Ketiga kekuatan besar di
dalam perpolitikan Indonesia ini membentuk suatu relasi kekuasaan yang tidak
stabil. Soekarno mengandalkan tentara karena kekuatan militer yang mereka
miliki, dan mengandalkan PKI karena jumlah massa yang dimiliki oleh partai ini.
Pada saat yang sama tentara dan PKI juga mengandalkan Soekarno sebagai
penyeimbang dari pihak lawan. Kondisi ini semakin mempertajam konflik antara
PKI dan tentara selain juga memperbesar kekuatan keduanya.[11]
Di tengah silang
sengkarut perpolitikan Indonesia dan dunia inilah Gerakan 30 September terjadi.
Narasi tunggal yang selama ini dibicarakan adalah narasi yang dimunculkan oleh
Presiden Soeharto. Suatu Narasi yang disusun oleh Nugroho Notosusanto yang
diawali dengan tulisannya yang berjudul 40
Hari Kegagalan G30S buku yang terbit dalam kurun waktu kurang dari dua
bulan sejak peristiwa tersebut terjadi.[12]

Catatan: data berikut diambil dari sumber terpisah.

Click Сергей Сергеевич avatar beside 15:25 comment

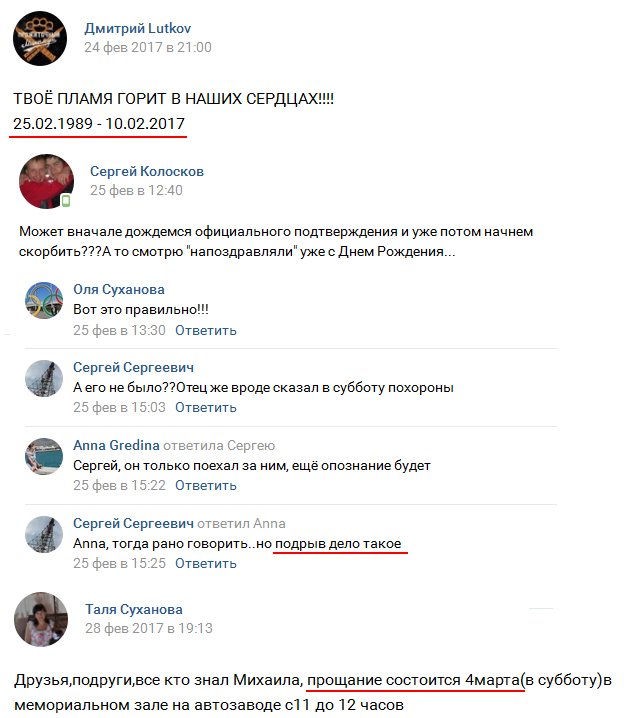(44, 534)
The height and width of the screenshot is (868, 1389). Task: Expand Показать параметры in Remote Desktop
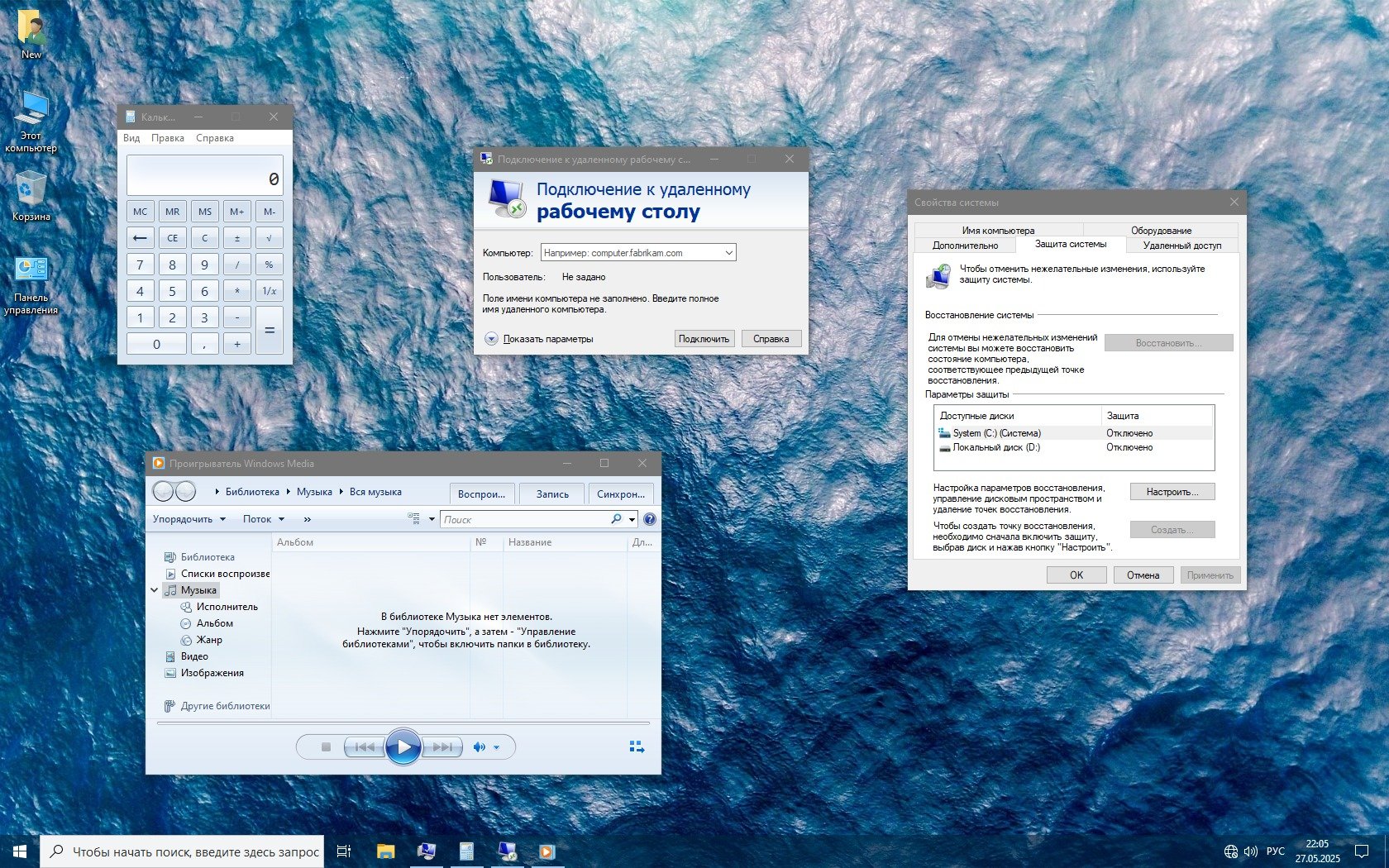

Narasi pemerintah Orde Baru ini menyatakan bahwa PKI melakukan kudeta dengan
menculik dan membunuh keenam Jenderal tersebut dan pembantaian massal
sesudahnya hanyalah merupakan reaksi belaka karena rakyat marah akan pembunuhan
para jenderal tersebut.[13]
Narasi alternatif baru muncul kemudian ketika kekuasaan Soeharto mulai memudar
bahkan dilengserkan pada 1998.
Titik berat di mana kita
seharusnya memandang mengenai masalah ini sebenarnya bukanlah pada kejadian
dini hari pada 1 Oktober tahun 1965 tersebut. Titik pandang kita sekarang
seharusnya adalah pada bulan-bulan setelah peristiwa tersebut terjadi. Presiden
Soekarno pada suatu pidatonya yang disisarkan oleh media Australia menyatakan
bahwa ada 87.000 korban tewas pada periode 3 bulan sejak 1 Oktober sampai
Desember 1965.[14]
Jumlah yang sangat kecil dibandingkan dengan pemberitaan dan penemuan-penemuan
selanjutnya. Diperkirakan ada 500.000 sampai 1.000.000 nyawa sipil yang
melayang dalam waktu yang begitu singkat, dan hal itu terjadi pada masa damai.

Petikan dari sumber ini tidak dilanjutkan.